Под кожаными оплечьями осклизло, крест при земных поклонах хлюпал о грудь, выжимал из нее стон. Феодор уморился, и вместе с тягостью сошла на сердце благодать. Феодор растянулся на полу, дав себе знак шибко не залеживаться, встать на ночную молитву. И сразу пал в сон, легкий, нетревожный, когда все тело вроде бы и растеклось блаженно на досках, но душа-то бессонна, отворена для Милостивца, и на широких, подбоистых крылах готова залететь в неведомые пределы. И не слухом даже, но каким-то особым чувством, что постоянно сторожило за юродивым в его беспамятстве, уловил юродивый странный, протягливый вскрик, полный любострастной похоти. Феодор вздрогнул от ужаса, открыл глаза, не ведая, во сне ли померещилось иль кажется наяву. Тут прощально вспыхнула лампадка и умерла, словно задули ее. И вдруг Феодор ощутил на щеке ровное дыхание, безмятежное, влажное, почти детское: рядом зашевелился неведомый и торкнулся в спину горячей упругой грудью. «Свят, свят, свят, Господи помилуй… отжени от мене нечистый окаянный помысл. О, горе, горе мне!» – взмолился Феодор; всю утробу его пронизало жаром, и молитвенный жалобный воп не сразу одолел похотный огонь, растекшийся по чреслам, так что всякий уд застонал и вздернулся.
– Кто здесь? Эй? – спросил в темень. – Олисава, ты? – позвал посестрию и не удивился, ибо Господь все может. Он и из камня сотворит человека.
– Это я, Хиония, – продышало в затылок. Мягкая влажная ладонь вкрадчиво проскользнула по плечу, зашарилась на лице, запуталась в бороде юродивого, указательный палец, как змеиное жало, приник к губам монаха и замер. От пальца пахло скверною, любострастием. Напрягшаяся грудь вздрагивала, острыми сосками прободая юродивого сквозь хламиду, жаром телесным припекала столь глубоко, будто корчился Феодор на печи.
– Изыди, грешница. Тьфу на тебя, чертово семя, – окстился Феодор. И хотел было локтем двинуть любодеицу, припечатать десницею, ошавить развратницу, чтобы вернулась в разум. И тут как бы небо разверзлось, и в сияющей голубизне явственно высеклись багряные письмена: «Легко бороться с врагом зарезанным, а ты поборись с живым…» Зрит Спаситель, все видит. Испытует, каков я истинный и глубоко ли грех во мне.
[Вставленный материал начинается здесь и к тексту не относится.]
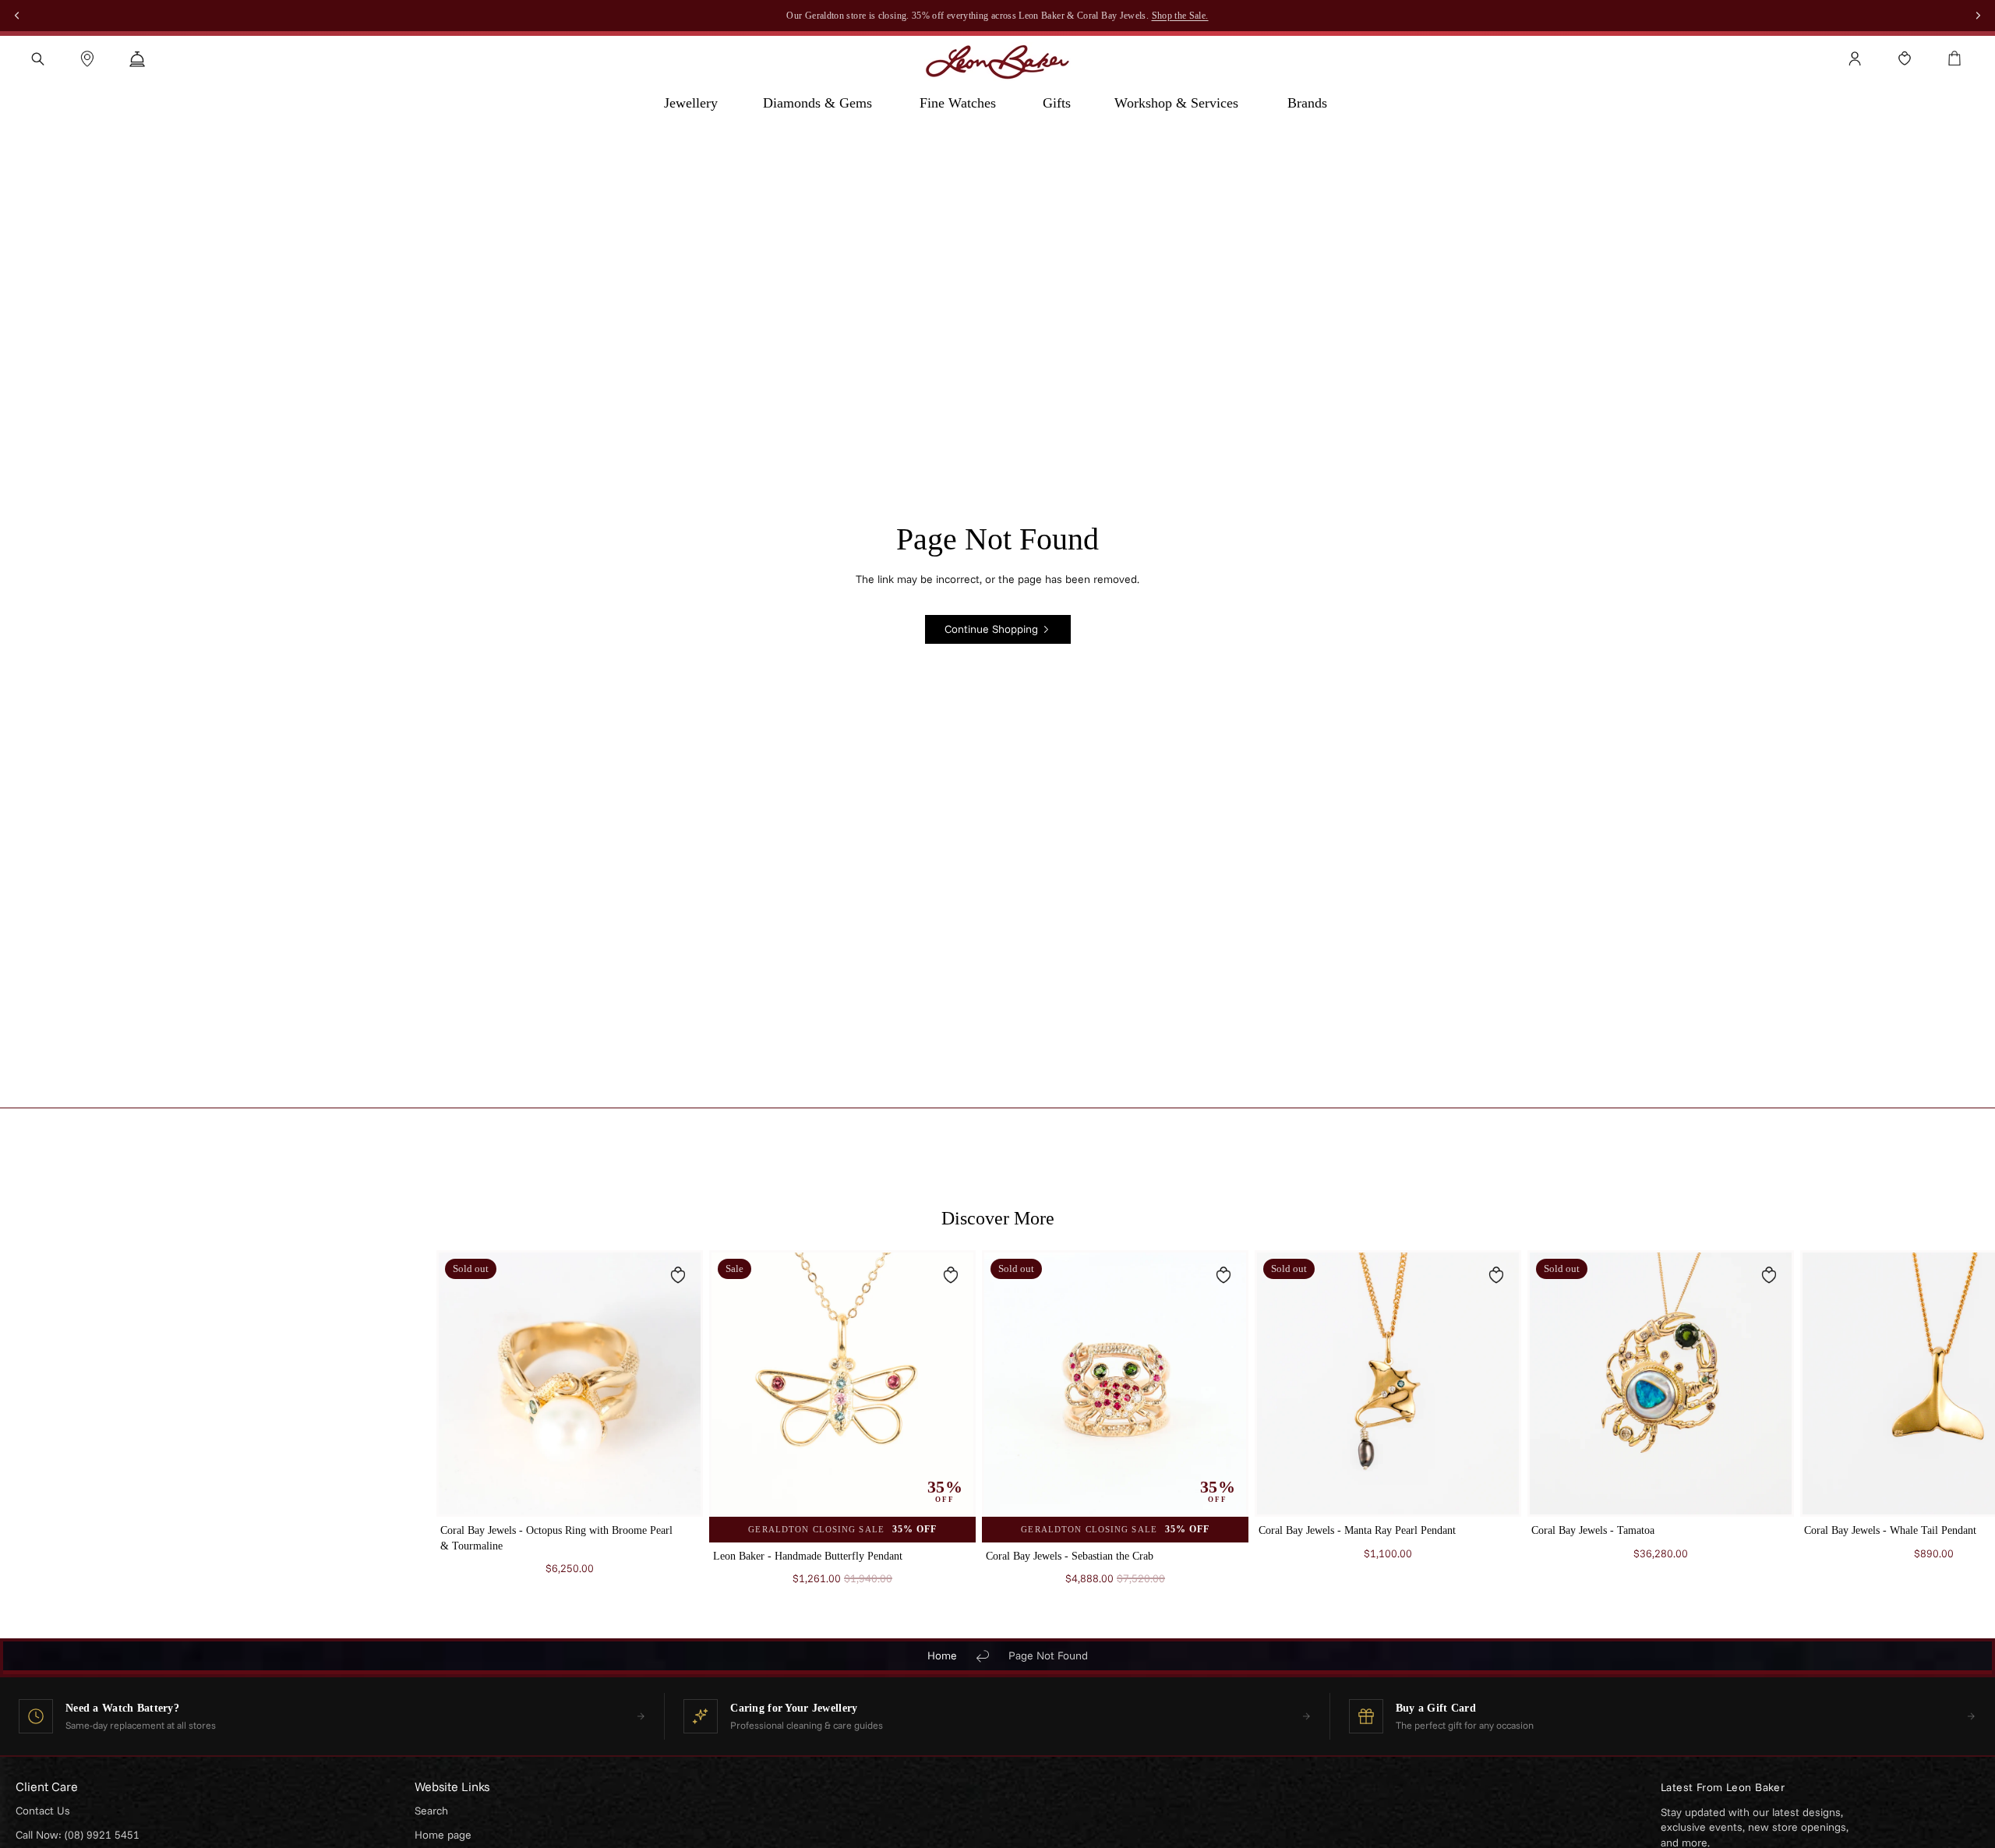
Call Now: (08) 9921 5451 (77, 1835)
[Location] (87, 58)
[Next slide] (1540, 1425)
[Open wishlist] (1904, 58)
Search (431, 1811)
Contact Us (43, 1811)
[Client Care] (137, 58)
И неожиданно успокоился Феодор, зальдился, и недавнее томление отпустило разом.
И ветер на воле, предвестник близкой грозы, тут же стих, и в тишине ночи с мерным шуршанием посеял дождь, первые капли сыто скатились из потоки в кадцу, но вдруг ливень с плотным шумом ударил в стену и давай полоскать избу с прерывистым треском и хлопаньем, будто на воле мовницы выбивали холсты. И снова легко так стало на сердце, вольно, и гнетея отступила за порог. Феодор высвободил из бороды ладонь монашены, положил на верижный чугунный крест: тонкие персты затрепетали, словно бы их прижгли каленым шкворнем. То бесы, почуяв страшную погибель свою, устремились прочь за подоконье. Но юродивый пуще сжал пальцы извратницы, расплющил о крест, и тут блудодеица прянула телом в сторону, забилась головою о пол. И, наверное, померещилось Феодору, что за стеною засмеялись, кто-то вкрадчиво прокрался к двери, и сквозь стену проточилось через невидимый зрак гибкое пятнышко света.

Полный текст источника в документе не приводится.